By Associated Press | August 3, 2009

WATERBURY, Conn. - Nicholas Voghel will be back in Iraq for a second round of military service when he turns 20 tomorrow.

There’s nowhere he’d rather be than in the same country as his older brother.

Voghel and his 21-year-old brother, Derek, are leaving their Wolcott home to serve with the Marines in Iraq. The two brothers will live and work on the same military base in Al Asad, although in different units.

As a child, Nicholas Voghel knew he wanted to enlist. He completed training to become a Marine immediately after high school. He recently returned from his first deployment to Iraq, resting for two weeks at home.

He’s choosing to return during his brother’s first deployment, however, in hopes that his being there will help alleviate the homesickness so common among members of the armed forces stationed overseas.

“What’s the point in being back [home] if he’d be there?’’ Nicholas Voghel asked.

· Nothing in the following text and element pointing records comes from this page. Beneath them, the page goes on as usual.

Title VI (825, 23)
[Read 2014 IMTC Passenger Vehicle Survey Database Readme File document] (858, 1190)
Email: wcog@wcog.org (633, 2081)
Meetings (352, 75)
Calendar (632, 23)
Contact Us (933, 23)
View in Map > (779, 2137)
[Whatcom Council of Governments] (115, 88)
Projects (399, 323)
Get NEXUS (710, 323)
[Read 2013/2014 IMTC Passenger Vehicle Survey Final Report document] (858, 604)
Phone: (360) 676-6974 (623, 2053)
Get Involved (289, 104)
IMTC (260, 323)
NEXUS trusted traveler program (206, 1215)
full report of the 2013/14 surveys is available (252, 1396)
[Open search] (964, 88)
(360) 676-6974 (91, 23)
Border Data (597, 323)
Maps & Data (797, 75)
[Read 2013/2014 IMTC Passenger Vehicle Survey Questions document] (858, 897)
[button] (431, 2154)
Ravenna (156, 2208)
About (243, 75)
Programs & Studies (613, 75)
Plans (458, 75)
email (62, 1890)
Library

This will be the first deployment for Derek Voghel. He never imagined himself as a Marine. After graduating from high school, he attended Central Connecticut State University.

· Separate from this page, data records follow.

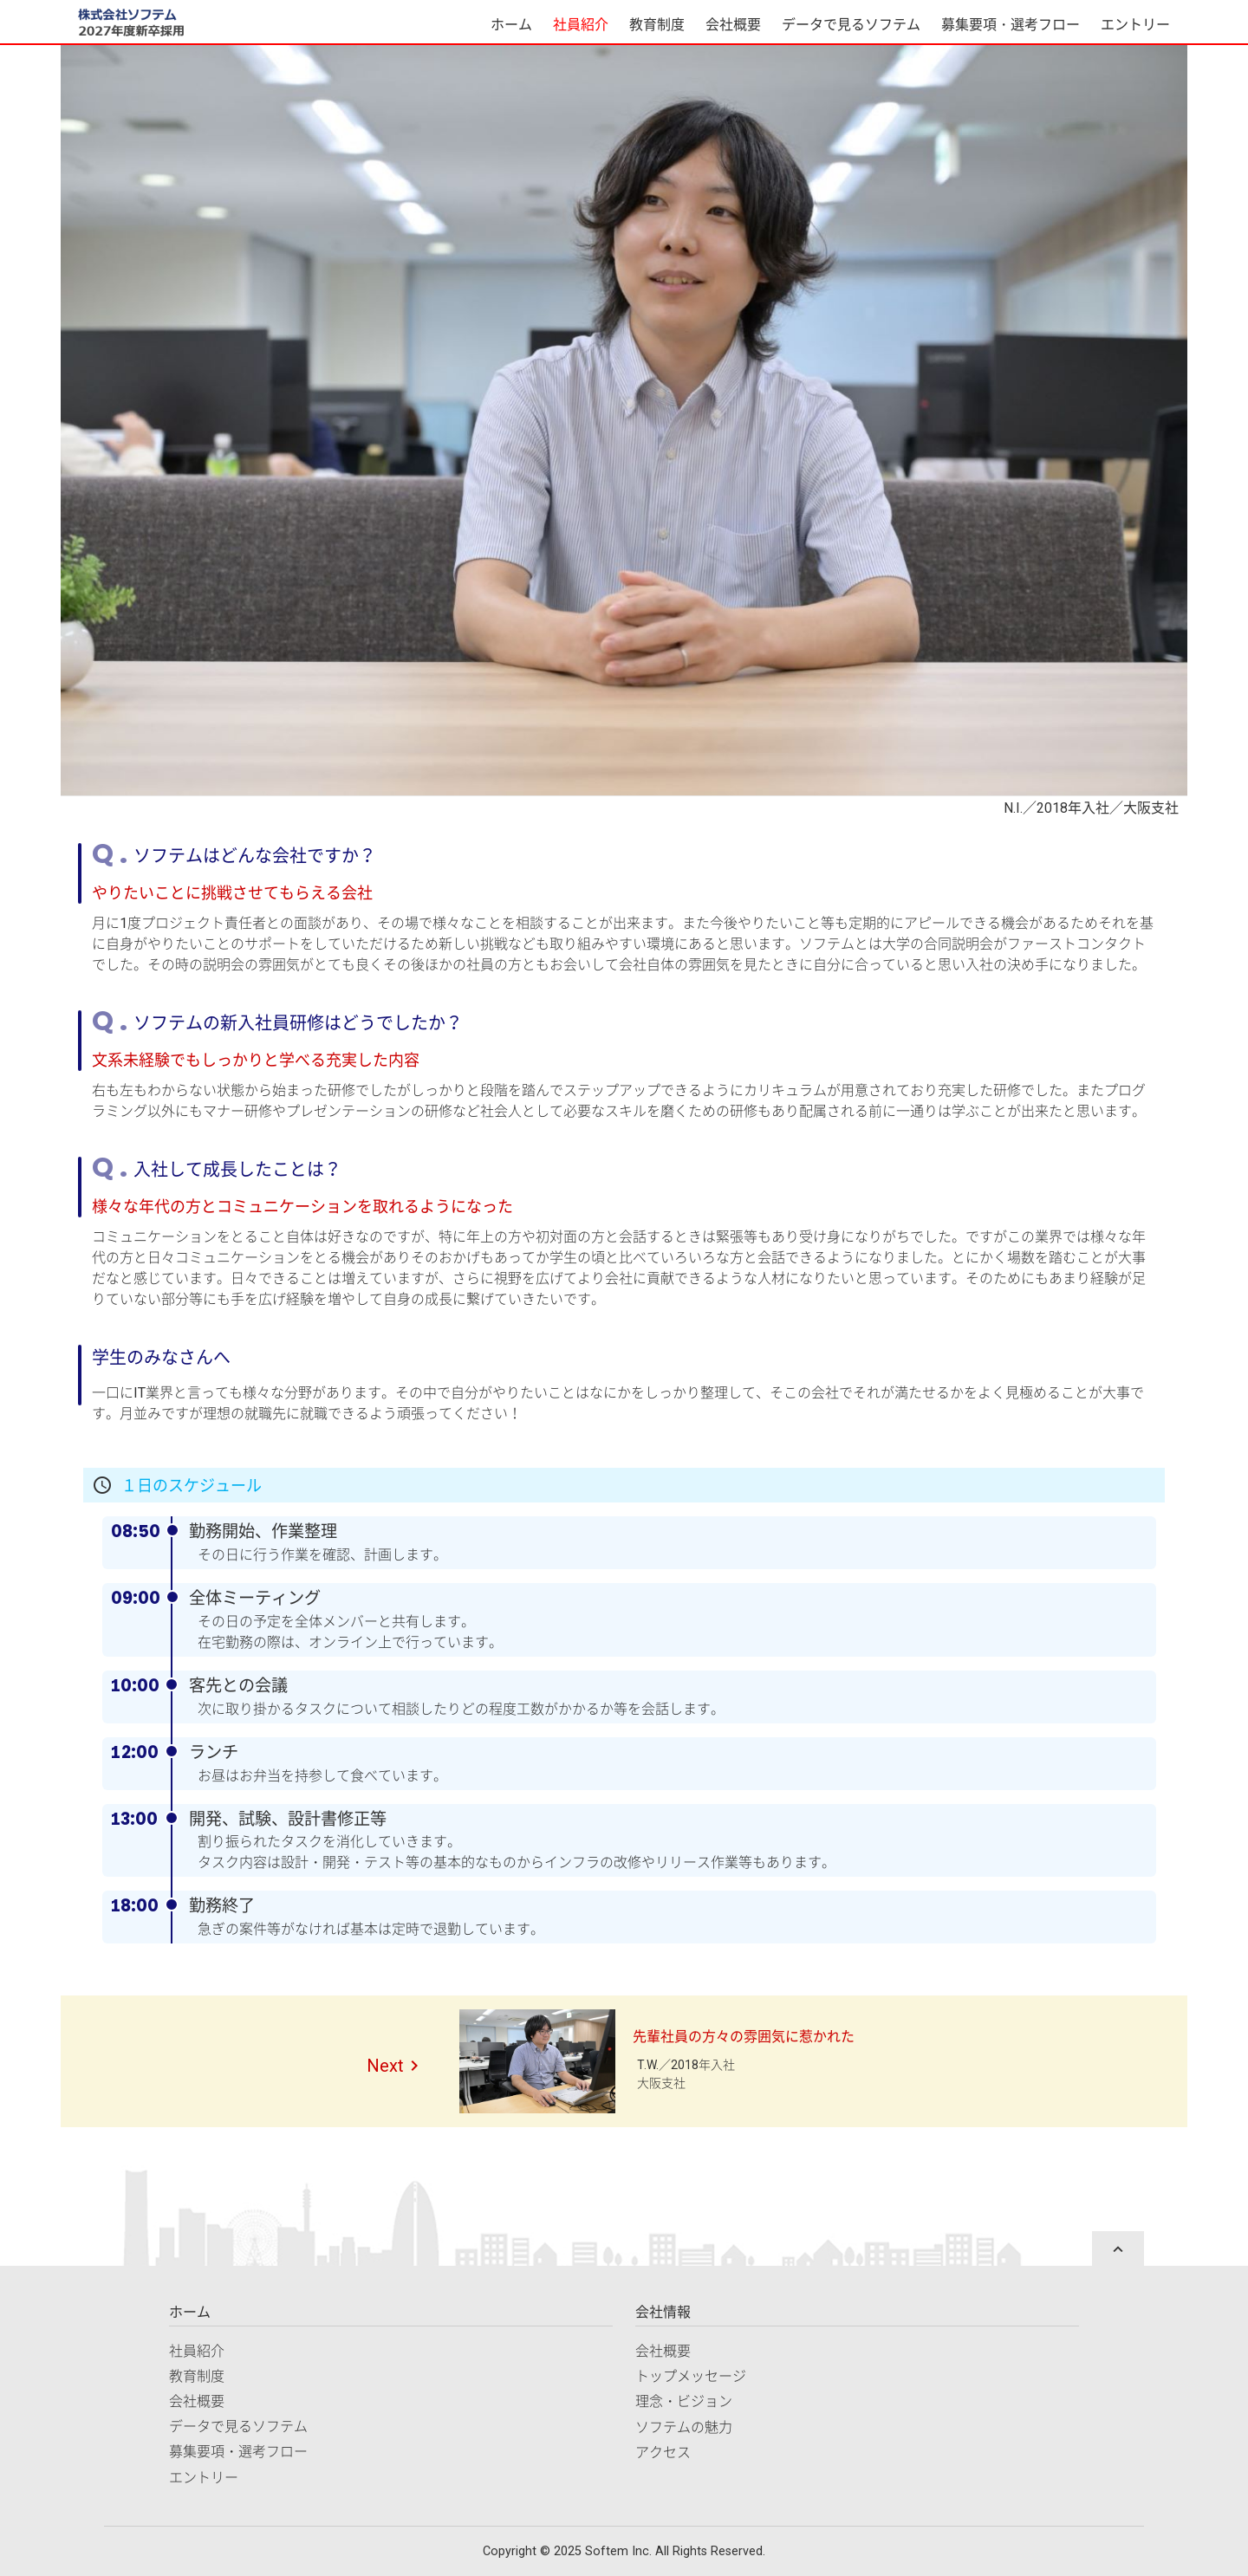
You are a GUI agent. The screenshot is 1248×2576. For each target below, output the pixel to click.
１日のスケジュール (191, 1485)
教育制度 (657, 24)
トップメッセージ (690, 2376)
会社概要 (733, 24)
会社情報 (663, 2312)
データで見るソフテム (851, 24)
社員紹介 (580, 24)
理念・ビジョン (683, 2401)
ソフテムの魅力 (683, 2427)
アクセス (663, 2452)
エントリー (1135, 24)
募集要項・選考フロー (1010, 24)
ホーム (511, 24)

He chose to pursue military service once he had completed a year and a half of college, after deciding that the most valuable type of learning doesn’t occur in a classroom.

Although Derek Voghel wants to serve his country, he’s has no illusions about the toils of war. Inside the Al Asad base, surrounded by canyon walls, the temperature in the shade is 120 degrees and sandstorms linger. The work is grueling and the beds are uncomfortable.

Nicholas and Derek Voghel plan to see each other every day, and neither one will see combat.

Nicholas Voghel will program satellite terminals and Derek Voghel will repair helicopters.

Although the military regimen teaches valuable life experience, neither brother sees a military career in his future.

After Nicholas Voghel’s four years of service, he wants to become a State Police officer.

Derek Voghel, who must complete five years of service, plans to use the skills he’s acquired as an airplane mechanic in the aircraft industry.

Their father, Allen, Wolcott’s emergency preparedness director, instilled his children with American pride. But he wanted to make sure his oldest son was certain in his decision to enlist.

He recalls asking Derek at 2 one morning whether he actually wanted to join the Marines or felt pressured to do so.

Derek “said, ‘It’s my time to do what I can, while I can, because someone else did it for me,’ ’’ Allen Voghel said.